KEY POINTS:
As John Bluett takes stock of his 950 cows on verdant Waikato pasture, he's acutely aware of his place in the international dairy supply chain.
For every litre of milk that leaves his farm gate at Te Pahu, southwest of Hamilton, he receives about 60 cents.
The processes that convert that litre into the $1.80 or so which consumers pay at the supermarket, or the $8 or $9 wholesale price on a kilo of cheddar, are beyond his control - but he's worried about where things are heading.
Fuel costs and rising electricity charges are adding costs on the farm, along the production line and in freighting products to markets.
But the price paid by New Zealand consumers is set largely by international spot prices for dairy products - and they've been going through the roof.
International demand is soaring, particularly in China and India, where economic growth of around 8 to 9 per cent is creating middle classes from the poor. As incomes rise, people are improving their diets to include calcium-rich milk and high-protein cheese products.
"In places like China they've gone straight for the high-priced stuff," says Bluett.
The international price for dairy products is set in US dollars, so the weaker US currency "means a country like Hong Kong can afford to pay more".
A quarter of our dairy exports go to petro-economies where consumers also have more to spend as the price of oil soars.
"The world market is growing at 2 to 3 per cent a year - enough to take New Zealand's total production."
In most other dairying countries, cows eat grain feeds, rather than grass in a pasture. Increased demand for grain from emerging economies and the diversion of land used for food crops to biofuel crops in the United States, Europe and Asia has pushed up the price of these feeds - making end products more expensive while giving New Zealand a competitive advantage.
In the past, says Bluett, soya bean protein acted as a handbrake on dairy prices - at a certain level, producers using dairy protein as a raw material would switch to soy. But with soya beans being crushed for biofuels, dairy prices have risen unchecked.
Initially, countries softened the impact of cost rises by using butter and milk powder stockpiles - but by the middle of last year those cupboards were emptied.
The supply and demand squeeze has lifted Fonterra's payout per kilo of milk solids from $4.46 in 2006/07 to a forecast $7.30 this year. It may go higher.
That's undoubtedly good for New Zealand as farmers invest in their farms and the benefits flow to local businesses and employees.
Bluett, like most local dairy farmers, is sensitive to the perception that they are creaming it.
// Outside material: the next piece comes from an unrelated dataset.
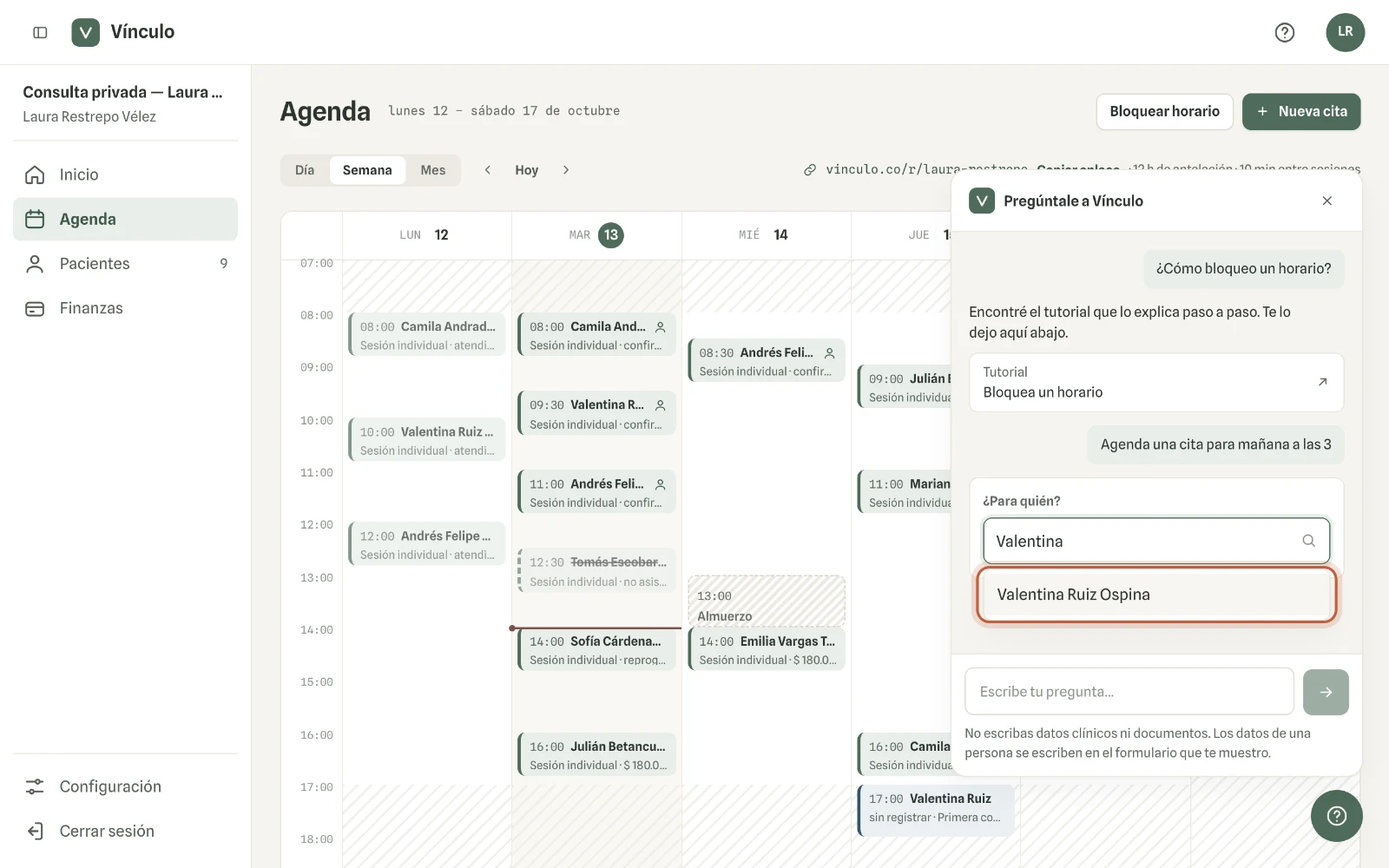The height and width of the screenshot is (868, 1389).
Task: Focus the Escribe tu pregunta field
Action: 1129,692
But this year's boom follows several tight years and on-farm costs are soaring, he says.
Electricity, fuel and maize silage prices have gone up, and the cost of fertiliser is expected to double.
He says increased on-farm costs have added $1 a kilo of milk solids to production costs. And the past summer's drought limited milk production, reducing the effect of the forecast $7.30 payout.
Because of the drought, Bluett has shelved expansion plans which would have boosted profitability and put more money into the Waikato economy.
But of far greater significance than the dairy price boom's effect on New Zealand consumers, he says, are looming world food shortages as food crops are diverted for biofuels.
The price rises affecting dairy products are about to spread to bread, cereals and other staples.
"After World War I and World War II, most countries wanted to grow their own food and they used subsidies to protect local markets. Now they're wanting certainty of fuel supplies.
"The US won't have grain surpluses to give to aid agencies - that's more of a worry than the price of cheese we pay in the supermarket or what the upper classes pay for food worldwide. A lot of people are going to starve."